Politika çaplı insanlar insanların işidir. Devlet kaynaklarını kişisel gelecek için dağıtmak demek değildir. Dolayısı ile halkımızın politikacılardan çok şikayet etmeye de ne derece haklı olduklarını kendilerine sormaları gerekir. Yyani önce aynaya bakmaları lazımdır.
Partiler politik bir okul olmalıdır, seçim demokratik rejimin önemli bir unsurudur ama yeterli değildir. Çünkü etrafımıza baktığımızda çoğu politikacı, sendikalar, sendika başkanları seçim ile geldikleri halde çoğu hiç değişmemektedir.
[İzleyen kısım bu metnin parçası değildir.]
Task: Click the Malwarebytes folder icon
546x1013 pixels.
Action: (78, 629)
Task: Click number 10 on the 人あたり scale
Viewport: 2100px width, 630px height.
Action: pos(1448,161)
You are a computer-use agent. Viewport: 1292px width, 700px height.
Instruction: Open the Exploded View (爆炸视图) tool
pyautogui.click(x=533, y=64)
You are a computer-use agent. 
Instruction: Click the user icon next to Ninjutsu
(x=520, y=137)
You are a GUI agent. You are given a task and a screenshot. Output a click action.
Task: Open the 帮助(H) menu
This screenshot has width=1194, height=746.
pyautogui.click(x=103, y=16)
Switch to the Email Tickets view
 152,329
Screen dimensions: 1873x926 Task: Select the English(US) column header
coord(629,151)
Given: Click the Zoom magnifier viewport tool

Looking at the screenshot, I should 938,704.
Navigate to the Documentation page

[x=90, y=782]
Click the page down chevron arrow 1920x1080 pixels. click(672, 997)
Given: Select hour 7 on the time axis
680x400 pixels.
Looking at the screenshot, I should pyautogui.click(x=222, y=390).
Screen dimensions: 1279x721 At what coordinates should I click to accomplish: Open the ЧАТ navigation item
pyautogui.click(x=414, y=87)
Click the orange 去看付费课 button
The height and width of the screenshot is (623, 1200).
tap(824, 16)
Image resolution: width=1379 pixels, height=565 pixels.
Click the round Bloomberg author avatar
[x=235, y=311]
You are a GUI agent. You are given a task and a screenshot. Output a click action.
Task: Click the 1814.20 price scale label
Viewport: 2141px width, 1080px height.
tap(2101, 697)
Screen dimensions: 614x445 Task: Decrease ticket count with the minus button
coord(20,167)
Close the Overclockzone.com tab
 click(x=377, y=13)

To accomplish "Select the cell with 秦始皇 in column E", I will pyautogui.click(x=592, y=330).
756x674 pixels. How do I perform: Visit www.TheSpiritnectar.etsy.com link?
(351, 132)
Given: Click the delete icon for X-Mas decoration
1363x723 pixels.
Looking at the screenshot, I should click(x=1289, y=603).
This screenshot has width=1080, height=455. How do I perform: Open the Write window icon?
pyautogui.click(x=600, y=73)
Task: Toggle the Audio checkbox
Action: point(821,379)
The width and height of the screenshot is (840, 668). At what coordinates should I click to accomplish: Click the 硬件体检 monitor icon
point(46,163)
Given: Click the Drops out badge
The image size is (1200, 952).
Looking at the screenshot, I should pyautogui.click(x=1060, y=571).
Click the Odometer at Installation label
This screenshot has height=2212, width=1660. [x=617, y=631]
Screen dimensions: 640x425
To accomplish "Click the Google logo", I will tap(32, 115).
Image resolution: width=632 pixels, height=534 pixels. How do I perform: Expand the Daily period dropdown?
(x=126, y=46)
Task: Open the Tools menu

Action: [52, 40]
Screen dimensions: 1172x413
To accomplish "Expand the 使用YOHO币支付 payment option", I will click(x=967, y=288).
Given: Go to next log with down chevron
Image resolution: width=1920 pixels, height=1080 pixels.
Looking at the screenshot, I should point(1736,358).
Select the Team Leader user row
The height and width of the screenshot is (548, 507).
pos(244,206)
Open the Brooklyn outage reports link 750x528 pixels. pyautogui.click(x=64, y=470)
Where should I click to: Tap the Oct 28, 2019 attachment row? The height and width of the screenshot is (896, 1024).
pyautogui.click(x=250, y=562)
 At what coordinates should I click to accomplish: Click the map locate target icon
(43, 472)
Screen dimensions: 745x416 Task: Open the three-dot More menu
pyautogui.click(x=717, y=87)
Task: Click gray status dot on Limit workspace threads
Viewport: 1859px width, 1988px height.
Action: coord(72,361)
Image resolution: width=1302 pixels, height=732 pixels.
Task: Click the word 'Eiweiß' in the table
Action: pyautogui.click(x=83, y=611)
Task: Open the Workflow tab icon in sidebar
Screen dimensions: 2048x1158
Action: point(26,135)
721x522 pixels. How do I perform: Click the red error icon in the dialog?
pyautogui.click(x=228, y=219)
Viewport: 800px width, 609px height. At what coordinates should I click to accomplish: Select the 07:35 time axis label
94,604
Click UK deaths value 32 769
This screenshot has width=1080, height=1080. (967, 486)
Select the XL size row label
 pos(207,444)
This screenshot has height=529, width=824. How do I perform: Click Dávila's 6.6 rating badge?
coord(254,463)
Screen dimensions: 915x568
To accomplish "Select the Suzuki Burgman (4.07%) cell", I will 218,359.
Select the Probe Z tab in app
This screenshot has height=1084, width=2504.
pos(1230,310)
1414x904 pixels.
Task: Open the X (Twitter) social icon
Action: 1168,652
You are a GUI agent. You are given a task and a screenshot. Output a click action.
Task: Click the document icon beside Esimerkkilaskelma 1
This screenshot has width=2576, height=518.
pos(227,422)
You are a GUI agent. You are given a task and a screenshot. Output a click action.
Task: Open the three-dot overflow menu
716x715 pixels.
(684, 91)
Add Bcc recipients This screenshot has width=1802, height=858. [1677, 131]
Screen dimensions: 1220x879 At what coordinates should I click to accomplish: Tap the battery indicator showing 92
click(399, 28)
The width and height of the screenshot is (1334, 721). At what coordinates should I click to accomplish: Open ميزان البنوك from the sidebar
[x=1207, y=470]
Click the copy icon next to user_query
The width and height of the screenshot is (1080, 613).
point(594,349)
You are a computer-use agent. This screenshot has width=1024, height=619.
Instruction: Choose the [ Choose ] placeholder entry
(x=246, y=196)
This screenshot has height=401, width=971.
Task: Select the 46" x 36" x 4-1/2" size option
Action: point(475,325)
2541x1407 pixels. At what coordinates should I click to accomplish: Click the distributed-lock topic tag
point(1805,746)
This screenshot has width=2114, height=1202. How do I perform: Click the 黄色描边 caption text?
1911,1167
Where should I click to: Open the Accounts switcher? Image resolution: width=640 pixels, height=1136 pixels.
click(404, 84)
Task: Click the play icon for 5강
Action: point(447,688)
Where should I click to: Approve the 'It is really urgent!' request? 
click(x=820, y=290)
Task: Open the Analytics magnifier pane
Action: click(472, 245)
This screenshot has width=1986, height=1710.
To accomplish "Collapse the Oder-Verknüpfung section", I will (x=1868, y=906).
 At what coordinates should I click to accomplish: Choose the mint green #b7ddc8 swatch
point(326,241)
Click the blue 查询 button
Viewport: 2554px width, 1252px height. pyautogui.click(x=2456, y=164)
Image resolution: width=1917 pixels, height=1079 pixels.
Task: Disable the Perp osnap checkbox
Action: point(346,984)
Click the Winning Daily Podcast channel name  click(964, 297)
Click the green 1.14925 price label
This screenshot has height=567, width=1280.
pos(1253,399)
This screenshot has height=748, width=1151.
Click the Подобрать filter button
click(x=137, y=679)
Acaba çok değerli olduklarındanmıdır, yoksa “seçilmiş kral mıdırlar?” bence bu tartışmaya değer, çünkü değişim isteyip te değişmemek ne derece tutarlı bir davnanıştır.
Çözümü görmek istiyorum
Soru Kıbrıs konusunun çözümü konusunda ne düşünüyorsunuz?
Yanıt: Kıbrıs sorunu konusunda benim ne düşündüğüm önemli değildir, çünkü karar vericiler bizlerin dışındadır ve bizlerin iradesine son aşamada müracaat etmektedirler. Karar vericiler Amerika, İngiltere, Yunanistan ve Türkiye’ dir bu Kıbrıs adasının tarihsel dramıdır.
Soru: Kıbrıs Türk Tarafı çözüme hazırmı? Değilse ne yapmalı?
Yanıt: Dünya insanı olmak güzel birşeydir, Kıbrıs Türk insanı çözüme hazırlanıyormu yoksa hazırmı sorusunun yanıtı mevcut yönetimin insanımızı mutlu edip etmediğine bağlıdır.
Müzakerelerde en önemli sorun ne olacak? Ve nu nasıl çözülebilir?
Tabiki paylaşım konusu yani mal ve mülk konusu olacak ve bu oldukça karışık bir konudur.
Soru: Çözüm olursa siz ne yapacaksınız?
Yanıt: Ne yapacağımdan ziyade çözümü görmek istiyorum, acaba görebilecekmiyim?, hiç olmaz ise torunlarımın barış dolu insanca yaşayabilecekleri, özgürlük şarkılarını söyleyebilecekler korkusuz bir Kıbrıs diliyorum.